## Input
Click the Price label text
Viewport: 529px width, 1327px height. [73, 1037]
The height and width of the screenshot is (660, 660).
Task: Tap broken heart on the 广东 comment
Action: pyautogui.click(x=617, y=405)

## Assignment
The records above must be retyped in full, exactly as written.

## Result for this exercise
Click the Price label text
Viewport: 529px width, 1327px height. [73, 1037]
The height and width of the screenshot is (660, 660).
Task: Tap broken heart on the 广东 comment
Action: pyautogui.click(x=617, y=405)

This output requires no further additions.